The only index that is a possible candidate for use in your query is N_VRFTN_IDX2, because it indexes four of the columns you use in your WHERE clause: HEAD, MBR, DOB and LNAME.
However, because you apply functions to both DOB and LNAME they are ineligible for consideration. The optimizer may then decide not to use that index because it thinks HEAD+MBR on their own are an insufficiently selective combination. If you removed the TO_CHAR() call from DOB then you have three leading columns on N_VRFTN_IDX2 which might make it more attractive to the optimizer. Likewise, is it necessary to TRIM() LNAME?
The other thing is, the need to look up SYSTEM_CODE means the query has to read from the table (because that column is not indexed). If N_VRFTN_IDX2 has a poor clustering factoring the optimizer may decide to go for a FULL TABLE SCAN because the indexed reads are an overhead. Whereas if you added SYSTEM_CODE to the index the entire query could be satisfied by an INDEX RANGE SCAN, which would be a lot faster.
Finally, how fresh are your statistics? If your statistics are stale, that might lead the optimizer to make a duff decision. For instance, more accurate statistics might lead the optimizer to use the compound index even with just the two leading columns.

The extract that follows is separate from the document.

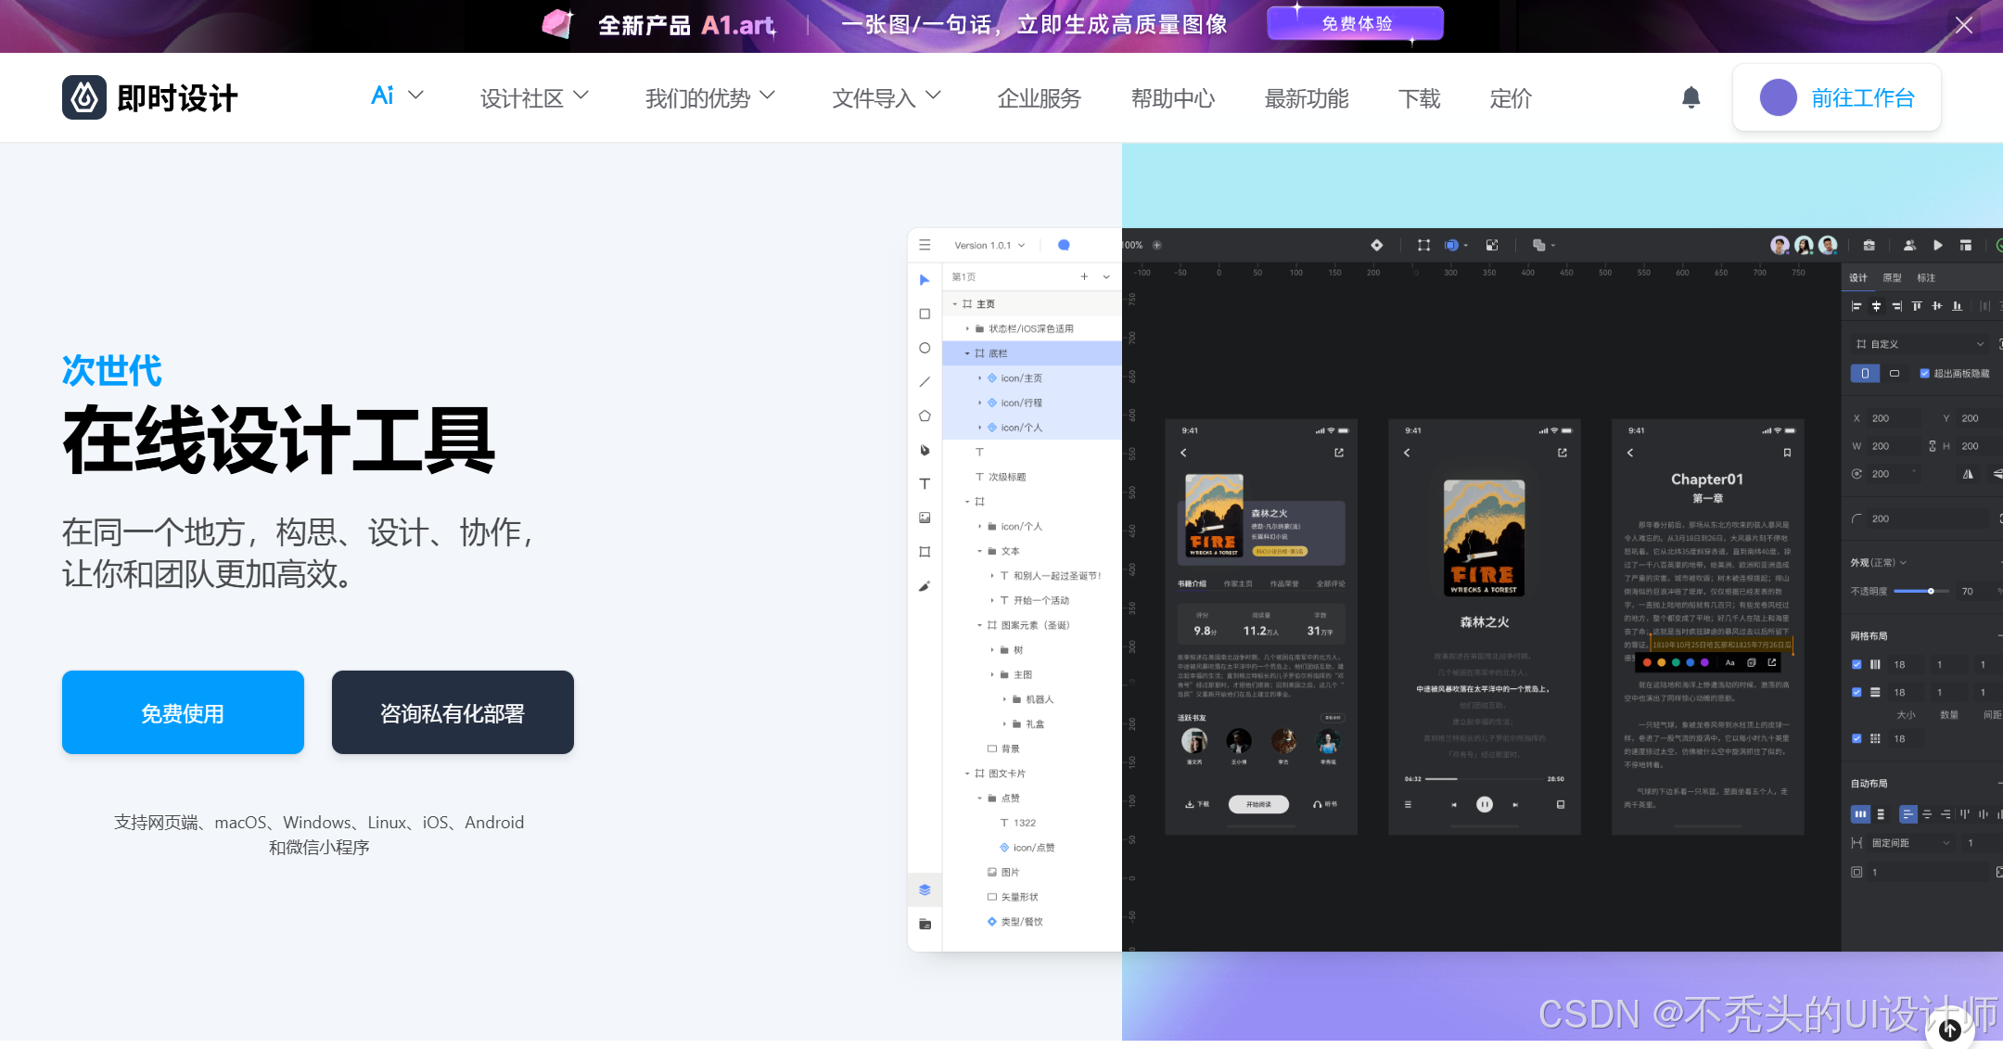Click the opacity slider handle
The height and width of the screenshot is (1049, 2003).
1931,591
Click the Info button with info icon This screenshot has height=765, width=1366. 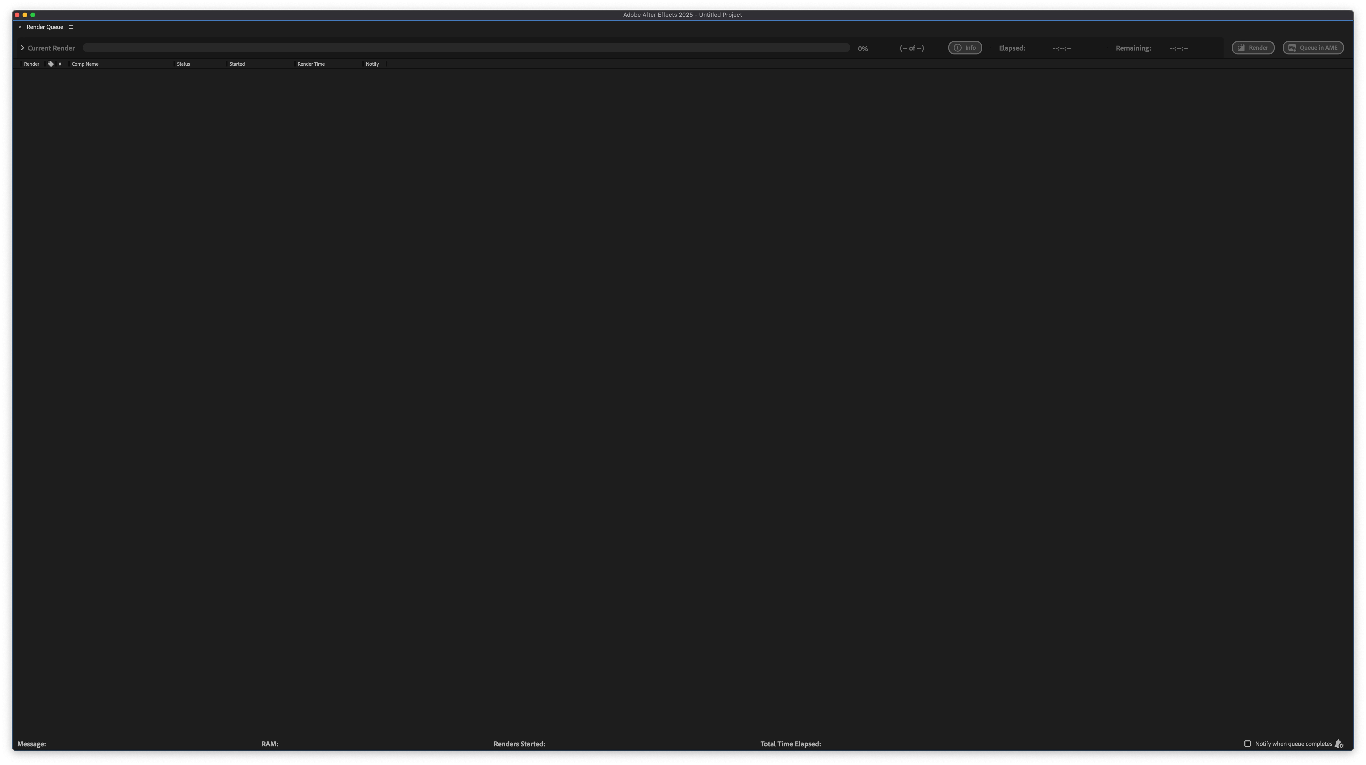(x=965, y=48)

You should turn the literal into a DATE and not the column into a VARCHAR2 like this:
AND dob = TO_DATE('08/10/2004','MM/DD/YYYY')
Or use the preferable ANSI date literal syntax:
AND dob = DATE '2004-08-10'
If the dob column contains time (a date of birth doesn't usually, except presumably in a hospital!) then you can do:
AND dob >= DATE '2004-08-10'
AND dob < DATE '2004-08-11'
Check the datatypes for HEAD and MBR.
The values "687422 and 23102" have the 'feel' of being quite selective. That is, if you have hundreds of thousands of values for head and millions of records in the table, it would seem that HEAD is quite selective. [That could be totally misleading though.]
Anyway, you may find that HEAD and/or MBR are actually stored as VARCHAR2 or CHAR fields rather than NUMBER. If so, comparing the character to a number would prevent the use of the index. Try the following (and I've included the conversion of the dob predicate with a date but added the explicit format mask).
SELECT MAX(verification_id)
FROM VERIFICATION_TABLE
WHERE head = '687422'
AND mbr = '23102'
AND RTRIM(LTRIM(lname)) = '.iq bzw'
AND TRUNCATE(dob) = TO_DATE('08/10/2004','MM/DD/YYYY')
AND system_code = 'M';
Please provide an EXPLAIN output on this query so we know where the slow-down occurs. Two thoughts:
change
AND TO_CHAR(dob,'MM/DD/YYYY')= '08/10/2004'
to
AND dob = <date here, not sure which oracle str2date function you need>
and use a function based index on
RTRIM(LTRIM(lname))
Try this:
SELECT MAX(verification_id)
FROM VERIFICATION_TABLE
WHERE head = 687422
AND mbr = 23102
AND TRIM(lname) = '.iq bzw'
AND dob between TO_DATE('08/10/2004') and TO_DATE('08/11/2004')
AND system_code = 'M';
This way a possible index on dob will be used.